12,2 millions pour cette vente, avec 28 % d’invendus : c’est conforme à ce qu’on pouvait attendre d’un catalogue sans pièces très excitantes en dehors du Calibre 89, mais le soulagement de Bob Maron, le chairman d’Antiquorum, après le dernier coup de marteau en disait long à propos d’une vente sur le fil du rasoir, qui aurait pu devenir celle de la dernière chance. La trésorerie dégagée à Genève, sans totalement permettre la remise à flots de la maison d’enchères, ne peut qu’accélérer son désendettement et favoriser un « retour à la normale » – apurement des créances et restauration d’une capacité opérationnelle autonome – qui était l’objectif fixé par Bob Maron pour le début 2010. Dans la logique du « Ça passe ou ça casse », le fléau de la balance est plutôt désormais du côté « Ça passe » : il était temps...

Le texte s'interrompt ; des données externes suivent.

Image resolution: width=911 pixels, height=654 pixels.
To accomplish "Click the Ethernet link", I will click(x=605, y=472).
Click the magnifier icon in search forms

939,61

••• UNE PETITE SOIRÉE CHEZ SOTHEBY’S
Evidemment, après les rencontres de première division, les petits joueurs ont du mal à mobiliser le public et les acheteurs. Sotheby’s jouait mécaniquement une partition on ne peut plus classique et convenue, sous le marteau sans conviction particulière d’un Geoffroy Ader sans émotion, ni passion. Les résultats ont donc été sans surprises et le score sans éclat, même pour les pièces historiques dont on attendait mieux quand elles se sont vendues, ce qui n’était pas le cas pour toutes les vedettes du catalogue (5,1 millions de francs au total, pour 20 % d’invendus). Pour les amateurs de montres militaires, le compteur de bombardier Universal à déclencheur, qui équipait les aviateurs italiens pendant la Seconde Guerre mondiale, a tout même été vendu pour 12 500 francs suisses...
Confirmation de l’effet personnel dans le succès d’une vente : on a vu partir chez Christie’s, à des prix décents, des pièces à références identiques (Jaeger-LeCoultre, notamment) qui avaient été dépréciées ou même « ravalées » chez Sotheby’s et chez Antiquorum. Il est vrai qu’Aurel Bacs, non content de soigner la mise en scène de son show personnel, soigne également son choix de belles pièces : il faut voir, pendant l’exposition qui précède la vente, les marchands avec la loupe à l’œil examiner sous une lumière spéciale les moindres pièces pour comprendre à quel point une ou deux rayures sur le boîtier peuvent faire une forte différence dans le prix d’adjudication (en plus de la fréquence de leur passage sous le feu des enchères : plus une pièce est fraîche, plus elle a de valeur)...
Tout le monde peut dire merci à Christie’s, pour des résultats qui tirent le marché vers le haut et qui font du bien à la réputation des montres, surtout avec l’annonce des mauvais chiffres de ventes obtenus avec ce que les policiers new-yorkais avaient pu retrouver de montres de luxe chez l’escroc Bernard Madoff. S’il y a une morale à tirer de ce week-end d’enchères, c’est bien que les montres exceptionnelles se vendent à des prix exceptionnels, alors que les pièces courantes – neuves de stock, quasi-neuves ou vintage – se vendent à des prix courants. Seule la rareté se paie au prix fort...
On pourra le vérifier lors du prochain round, avec des ventes intéressantes, le 25 novembre à Milan (Patrizzi & Co y dispersera une belle collection de TAG Heuer) et, le mois prochain, à New York (Christie’s, Antiquorum) et à Hong Kong (Christie’s).